The “deploy.cloudrun” part indicates that it is targeting a Cloud Run environment.

So now, I want a different behavior in “local” environment, the way to do this in skaffold is to create a Skaffold profile that specifies what is different about this environment:

apiVersion: skaffold/v3alpha1
kind: Config
metadata:
  name: clouddeploy-cloudrun-skaffold
manifests:
  kustomize:
    paths:
      - manifests/base
build:
  artifacts:
    - image: clouddeploy-cloudrun-app-image
      jib: { }
profiles:
  - name: local
    # Something different on local
  - name: dev
    manifests:
      kustomize:
        paths:
          - manifests/overlays/dev
  - name: prod
    manifests:
      kustomize:
        paths:
          - manifests/overlays/prod
deploy:
  cloudrun:
    region: us-west1-a

I have two things different on local,

the deploy environment will be a minikube-based Kubernetes environment
the manifests file will be for this Kubernetes environment.
For the first requirement:

apiVersion: skaffold/v3alpha1
kind: Config
metadata:
  name: clouddeploy-cloudrun-skaffold
manifests:
  kustomize:
    paths:
      - manifests/base
build:
  artifacts:
    - image: clouddeploy-cloudrun-app-image
      jib: { }
profiles:
  - name: local
    patches:
      - op: remove
        path: /deploy/cloudrun
    deploy:
      kubectl: { }
  - name: dev
    manifests:
      kustomize:
        paths:
          - manifests/overlays/dev
  - name: prod
    manifests:
      kustomize:
        paths:
          - manifests/overlays/prod
deploy:
  cloudrun:
    region: us-west1-a

To specify the deploy environment where patches come, here the patch indicates that I want to remove Cloudrun as a deployment environment and add in Kubernetes.

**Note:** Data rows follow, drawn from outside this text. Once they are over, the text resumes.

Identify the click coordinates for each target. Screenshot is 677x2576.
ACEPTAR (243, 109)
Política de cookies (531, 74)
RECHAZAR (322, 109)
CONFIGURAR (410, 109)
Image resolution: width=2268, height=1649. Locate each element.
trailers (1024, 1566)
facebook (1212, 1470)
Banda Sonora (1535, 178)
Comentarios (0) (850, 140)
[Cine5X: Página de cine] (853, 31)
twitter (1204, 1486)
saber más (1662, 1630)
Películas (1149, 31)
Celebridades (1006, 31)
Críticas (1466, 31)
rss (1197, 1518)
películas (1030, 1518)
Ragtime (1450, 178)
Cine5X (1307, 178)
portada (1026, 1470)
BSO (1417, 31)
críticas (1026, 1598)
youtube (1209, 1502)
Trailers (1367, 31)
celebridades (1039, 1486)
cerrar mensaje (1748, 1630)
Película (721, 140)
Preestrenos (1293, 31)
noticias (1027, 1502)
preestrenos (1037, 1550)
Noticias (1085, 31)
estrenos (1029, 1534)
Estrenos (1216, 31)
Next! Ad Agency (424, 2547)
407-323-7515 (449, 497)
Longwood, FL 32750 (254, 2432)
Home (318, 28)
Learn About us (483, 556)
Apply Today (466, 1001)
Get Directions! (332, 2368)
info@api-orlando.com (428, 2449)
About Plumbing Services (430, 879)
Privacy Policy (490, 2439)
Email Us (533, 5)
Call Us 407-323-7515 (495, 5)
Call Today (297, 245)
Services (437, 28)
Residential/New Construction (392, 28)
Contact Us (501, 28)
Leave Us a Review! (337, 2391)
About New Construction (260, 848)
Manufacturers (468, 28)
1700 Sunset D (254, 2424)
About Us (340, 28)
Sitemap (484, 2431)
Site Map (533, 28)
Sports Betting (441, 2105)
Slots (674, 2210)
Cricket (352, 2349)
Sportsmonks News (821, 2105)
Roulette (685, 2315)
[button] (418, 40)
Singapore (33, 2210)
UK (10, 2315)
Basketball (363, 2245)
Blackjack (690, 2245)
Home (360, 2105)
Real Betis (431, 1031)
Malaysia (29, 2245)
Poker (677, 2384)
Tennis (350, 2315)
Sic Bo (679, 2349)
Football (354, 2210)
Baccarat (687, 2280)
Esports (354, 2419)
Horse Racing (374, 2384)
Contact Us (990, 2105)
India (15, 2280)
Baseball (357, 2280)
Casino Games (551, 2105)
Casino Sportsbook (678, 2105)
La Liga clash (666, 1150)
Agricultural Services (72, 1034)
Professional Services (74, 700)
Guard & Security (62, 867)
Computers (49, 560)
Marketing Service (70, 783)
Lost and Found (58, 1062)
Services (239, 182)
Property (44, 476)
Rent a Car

And for the second requirement of generating a Kubernetes manifest, a rawYaml tag is introduced:

apiVersion: skaffold/v3alpha1
kind: Config
metadata:
  name: clouddeploy-cloudrun-skaffold
manifests:
  kustomize:
    paths:
      - manifests/base
build:
  artifacts:
    - image: clouddeploy-cloudrun-app-image
      jib: { }
profiles:
  - name: local
    manifests:
      kustomize: { }
      rawYaml:
        - kube/app.yaml
    patches:
      - op: remove
        path: /deploy/cloudrun
    deploy:
      kubectl: { }
  - name: dev
    manifests:
      kustomize:
        paths:
          - manifests/overlays/dev
  - name: prod
    manifests:
      kustomize:
        paths:
          - manifests/overlays/prod
deploy:
  cloudrun:
    region: us-west1-a

In this way a combination of Skaffold profiles and patches are used for tweaking the local deployment for Minikube.

Activating Profiles

When testing on local the “local” profile can be activated this way with Skaffold — with a -p flag:

skaffold dev -p local

One of the most useful command that I got to use is the “diagnose” command in skaffold which clearly showed what skaffold configuration is active for specific profiles:

skaffold diagnose -p local

which generated this resolved configuration for me:

apiVersion: skaffold/v3
kind: Config
metadata:
  name: clouddeploy-cloudrun-skaffold
build:
  artifacts:
  - image: clouddeploy-cloudrun-app-image
    context: .
    jib: {}
  tagPolicy:
    gitCommit: {}
  local:
    concurrency: 1
manifests:
  rawYaml:
  - /Users/biju/learn/clouddeploy-cloudrun-sample/kube/app.yaml
  kustomize: {}
deploy:
  kubectl: {}
  logs:
    prefix: container

Conclusion

There will likely be better support for Cloud Run on a local environment, for now, a minikube based Kubernetes is a good stand-in. Skaffold with profiles and patches can target this environment on a local box. This allows Skaffold features like quick development loop, debugging, etc to be activated while an application is in the process of being developed.